Kevin:And there were a number of opportunities with other boys in the neighborhood where I was able to play truth or dare or, you know, these innocent activities with other boys. And so I had a number of sexual experiences up until I was maybe 15 years old. I could probably count them on two hands. But, I mean, they left a mark.
You know, they were exciting, they were fun. They were fun.
Matt:And all the while, Kevin is also forming deep friendships with girls. That, too, felt completely natural.
Kevin:My favorite was Nanette, who lived across the street.
And when Little Mermaid came out, like, we watched it eight times in theater, and then we would always dance around in her basement and pretend to be mermaids. And, you know, so it was. It was difficult to connect with boys.
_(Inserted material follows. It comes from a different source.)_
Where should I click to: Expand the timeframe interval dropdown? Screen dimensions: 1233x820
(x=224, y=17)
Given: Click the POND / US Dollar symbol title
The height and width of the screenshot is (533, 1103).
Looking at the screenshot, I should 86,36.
I didn't really know how, at least not in the way I wanted to.
Matt:Around age 15, the Mormon pressure really kicked in. Time to prepare for a mission.
Kevin:I started getting. I was really involved in church. I was very religious and decided. I mean, I had known for a while that I was sinning.
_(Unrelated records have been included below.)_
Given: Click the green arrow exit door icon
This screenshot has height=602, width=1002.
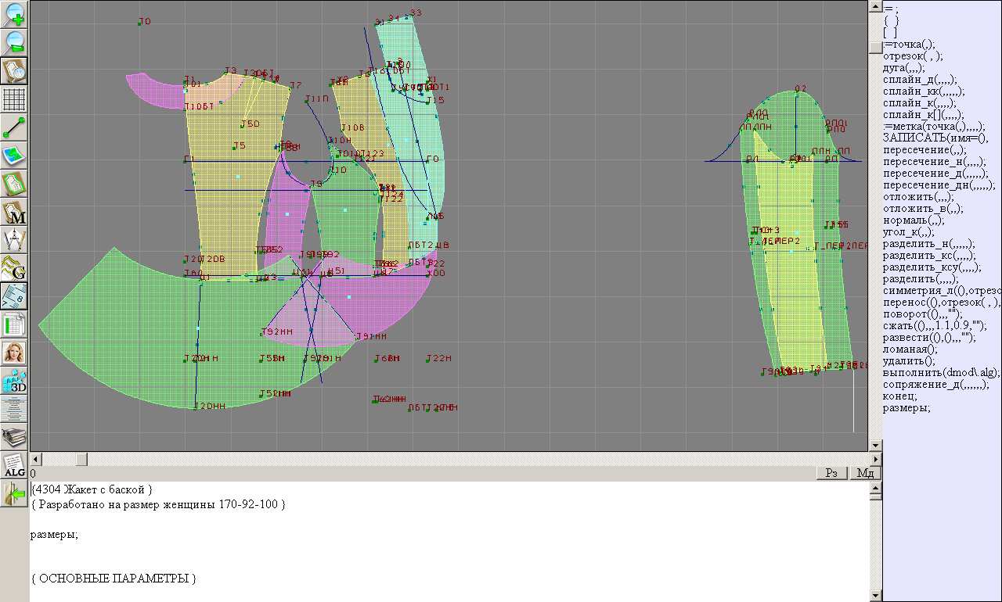Looking at the screenshot, I should coord(14,493).

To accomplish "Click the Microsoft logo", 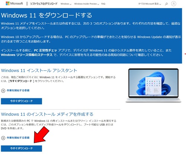I will coord(15,3).
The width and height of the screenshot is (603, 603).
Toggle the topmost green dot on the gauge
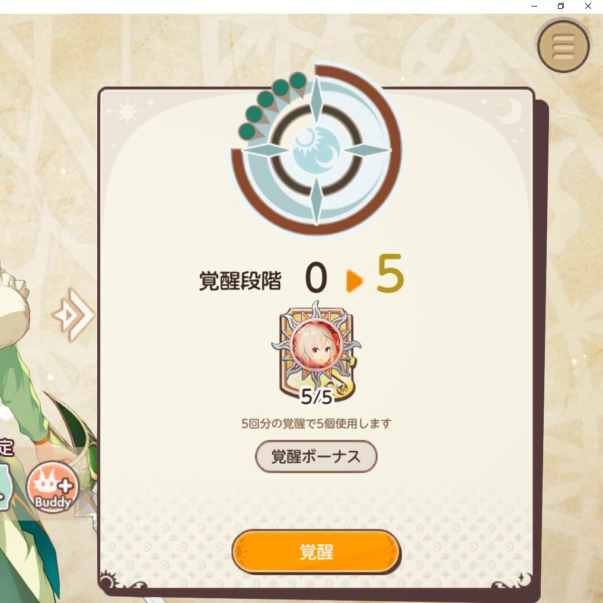pyautogui.click(x=298, y=81)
You know, at least that was the mentality at the time. And I needed to start preparing for a mission, to serve mission for the church.
But I never confessed anything to my bishop, and I'm glad I didn't, or they probably would have put me in some intense therapy.
Matt:Oh, this is when it gets really explosive. This is the teenage boy taking too much time in the bathroom part of the story and having to get the talk, if you can even call it that.
Kevin:I think I was probably 11 or 12 years old. I was that young. And I think I was just playing with myself in the bathtub, and they shot out, and I was like, what is this?
I also remember having wet dreams, and they were like, the greatest fantasies ever. But it was also innocent back then. And of course, I. I didn't know how to tell my parents about what I was experiencing.
I didn't know what was happening to my body.
And it wasn't until Maybe I was 15, you know, three or four years after I had been masturbating, you know, constantly, that my dad pulled me aside and he's like, kevin, I want to talk to you about masturbation. Do you know what that is? I'm like, what? I'm trying to play innocent. And he's like, that's just not something we practice. It was that formal.
And that was the entire conversation. I was like, okay, dad, thanks.
Matt:That's just not something we practice. And boom. Welcome to Mormon Sex Ed, where the syllabus is basically silence and shame.
Kevin:But I do remember telling my mission president, because it was just eating away at me because I was such a sinner, and I had never told anybody. I'd never confessed my sins. And I remember my mission president was like, well, just don't do it again, and you'll Be okay.
Just, you know, focus on the work and go home, get married as soon as possible and live your life and don't be gay.
Matt:Go home, get married. Easy. Done. Like sexuality's just a bad habit you can kick.
Kevin:We all trust our mission president.
Matt:Kevin came home from his mission with the standard Mormon plan.
Kevin:Well, when I got home from a mission, I was 21 and I quickly started dating and I met my a girl in college and we connected so well. Like, we were really good friends and we both fell in love and we got married by the time we were 22.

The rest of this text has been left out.